After 100 years of a life full of adventure and change, there isn’t much that surprises Corvallis’ Frances Holmes. But on Tuesday, her face lit up as she climbed into a fire engine to fulfill a lifelong wish.

“I wasn’t expecting all this,” Holmes said with a bright smile on her face. “But it’s quite comfortable in here.”

Holmes, a resident of Corvallis Caring Place, also enjoyed a lunch and cake with three Corvallis firefighters Tuesday — part of a birthday surprise coordinated through the assisted living residence. Holmes, who’s lived most of her life in Corvallis, didn’t know about the lunch ahead of time, but had told staff in the weeks prior to her birthday that she always had a lifelong wish to get inside a fire engine and share some time with Corvallis firefighters.

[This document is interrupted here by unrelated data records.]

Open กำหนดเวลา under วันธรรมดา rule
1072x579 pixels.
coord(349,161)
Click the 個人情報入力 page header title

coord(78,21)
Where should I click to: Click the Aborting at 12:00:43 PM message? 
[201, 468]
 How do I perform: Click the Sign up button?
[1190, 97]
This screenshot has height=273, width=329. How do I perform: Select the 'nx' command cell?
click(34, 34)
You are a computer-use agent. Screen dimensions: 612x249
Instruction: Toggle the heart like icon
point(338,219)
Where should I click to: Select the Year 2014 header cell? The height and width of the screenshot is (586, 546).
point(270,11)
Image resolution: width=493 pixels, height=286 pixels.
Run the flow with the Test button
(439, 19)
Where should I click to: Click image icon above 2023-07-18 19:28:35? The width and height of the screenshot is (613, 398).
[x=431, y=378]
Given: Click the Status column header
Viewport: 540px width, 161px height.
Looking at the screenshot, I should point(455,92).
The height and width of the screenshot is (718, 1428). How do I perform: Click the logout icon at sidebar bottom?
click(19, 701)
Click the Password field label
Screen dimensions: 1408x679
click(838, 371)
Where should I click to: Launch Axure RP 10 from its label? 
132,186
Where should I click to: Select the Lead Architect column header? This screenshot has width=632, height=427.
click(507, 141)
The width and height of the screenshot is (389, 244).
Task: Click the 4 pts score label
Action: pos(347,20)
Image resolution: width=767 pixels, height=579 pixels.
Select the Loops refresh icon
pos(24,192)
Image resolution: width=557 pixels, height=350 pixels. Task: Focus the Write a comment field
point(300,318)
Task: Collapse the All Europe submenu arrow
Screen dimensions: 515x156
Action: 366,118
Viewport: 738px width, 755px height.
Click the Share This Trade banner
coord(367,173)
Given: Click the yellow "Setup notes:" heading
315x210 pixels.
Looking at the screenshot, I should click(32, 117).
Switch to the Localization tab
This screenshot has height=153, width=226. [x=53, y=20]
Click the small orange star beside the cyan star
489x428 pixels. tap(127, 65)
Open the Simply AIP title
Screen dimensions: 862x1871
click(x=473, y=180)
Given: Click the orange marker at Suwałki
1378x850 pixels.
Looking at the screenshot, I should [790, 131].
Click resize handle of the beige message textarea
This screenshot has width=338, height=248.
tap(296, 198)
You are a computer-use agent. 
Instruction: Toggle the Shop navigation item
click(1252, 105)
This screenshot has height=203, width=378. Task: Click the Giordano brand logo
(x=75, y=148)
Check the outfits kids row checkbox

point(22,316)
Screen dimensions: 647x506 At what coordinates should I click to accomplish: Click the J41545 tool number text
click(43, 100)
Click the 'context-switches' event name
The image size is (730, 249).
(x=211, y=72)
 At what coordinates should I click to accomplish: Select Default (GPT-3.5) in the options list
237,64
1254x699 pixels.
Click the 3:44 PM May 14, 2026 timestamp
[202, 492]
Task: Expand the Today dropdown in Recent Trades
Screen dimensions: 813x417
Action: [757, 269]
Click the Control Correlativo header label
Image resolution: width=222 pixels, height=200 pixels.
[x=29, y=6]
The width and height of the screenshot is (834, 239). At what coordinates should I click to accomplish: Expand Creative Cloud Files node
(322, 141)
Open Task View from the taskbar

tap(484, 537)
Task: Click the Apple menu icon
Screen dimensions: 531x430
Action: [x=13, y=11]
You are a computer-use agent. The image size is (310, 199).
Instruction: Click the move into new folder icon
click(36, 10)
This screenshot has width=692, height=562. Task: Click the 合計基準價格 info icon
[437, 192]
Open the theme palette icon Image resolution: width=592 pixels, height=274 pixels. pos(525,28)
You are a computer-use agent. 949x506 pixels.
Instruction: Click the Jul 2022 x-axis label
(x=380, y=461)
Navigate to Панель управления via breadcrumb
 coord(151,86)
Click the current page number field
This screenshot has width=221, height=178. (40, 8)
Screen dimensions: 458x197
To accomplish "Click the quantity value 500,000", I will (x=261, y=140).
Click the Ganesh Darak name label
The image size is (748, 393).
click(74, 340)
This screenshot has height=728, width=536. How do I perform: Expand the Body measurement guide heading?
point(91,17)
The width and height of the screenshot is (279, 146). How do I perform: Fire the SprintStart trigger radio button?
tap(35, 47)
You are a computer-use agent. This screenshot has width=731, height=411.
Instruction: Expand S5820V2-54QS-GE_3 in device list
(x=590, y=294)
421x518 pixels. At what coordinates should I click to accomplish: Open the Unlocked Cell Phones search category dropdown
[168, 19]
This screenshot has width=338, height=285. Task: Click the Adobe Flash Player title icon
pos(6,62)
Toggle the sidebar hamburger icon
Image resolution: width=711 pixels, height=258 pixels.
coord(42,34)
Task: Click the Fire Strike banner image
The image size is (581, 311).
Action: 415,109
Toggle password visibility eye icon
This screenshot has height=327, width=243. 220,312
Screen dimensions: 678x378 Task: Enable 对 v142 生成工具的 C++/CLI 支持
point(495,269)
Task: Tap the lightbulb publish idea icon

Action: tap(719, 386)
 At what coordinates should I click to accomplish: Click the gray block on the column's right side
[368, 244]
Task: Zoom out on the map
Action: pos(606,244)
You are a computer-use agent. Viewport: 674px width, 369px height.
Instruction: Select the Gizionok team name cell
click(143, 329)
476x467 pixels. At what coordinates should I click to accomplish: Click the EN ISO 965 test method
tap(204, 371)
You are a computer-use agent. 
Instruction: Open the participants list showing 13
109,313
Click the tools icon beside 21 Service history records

“They’re such nice guys,” Holmes said, still smiling. “That was really great. It was a real pleasure. I don’t get to sit with guys very often.”

Holmes was born on a farm in Buena Vista in 1917 and moved to Corvallis to attend the original Corvallis High School (built in 1910 and destroyed by a fire in 1946). She also graduated from Oregon State University nearly 30 years before it held that title — it was known as Oregon State College when Holmes graduated with a degree in secretarial work in 1938.

“Back then, you became a teacher, a nurse or a secretary,” she said. “I could type.”

Holmes recalled much of her younger life Tuesday, sharing stories about her work during the Great Depression, her first trip to New York City in the 1940s, her life as an army wife during World War II and her time teaching illiterate adults after the war.

“She’s a lifelong reader and still quotes Ben Franklin,” said granddaughter Sarah Brooke. “And she’s always loved gardening and cooking and teaching.”

“She’s a lovely woman and always insists on manners,” said granddaughter Cathy Holmes. “She’s always been pretty sharp.”

And she remembers names like no one else, according to staff at Corvallis Caring Place.

“She remembers the names of every person in the facility,” said Activity Director Diana Jones. “There are a lot of people who turn 100, but they’re not as capable or sweet as her. It had to be special. And she grew up here when this whole town was horse and buggy and had never gotten in a fire truck so we wanted to make that happen.”

Always known as steady, calm and polite, Holmes’ family and the staff at Corvallis Caring Place delighted in seeing Holmes surprised.

“She never shakes, so when we saw that, we knew she was excited for her big day,” Jones said. “She got that giddy, nervous feeling and her eyes got big and wide. Seeing that joy and excitement made it special for us.”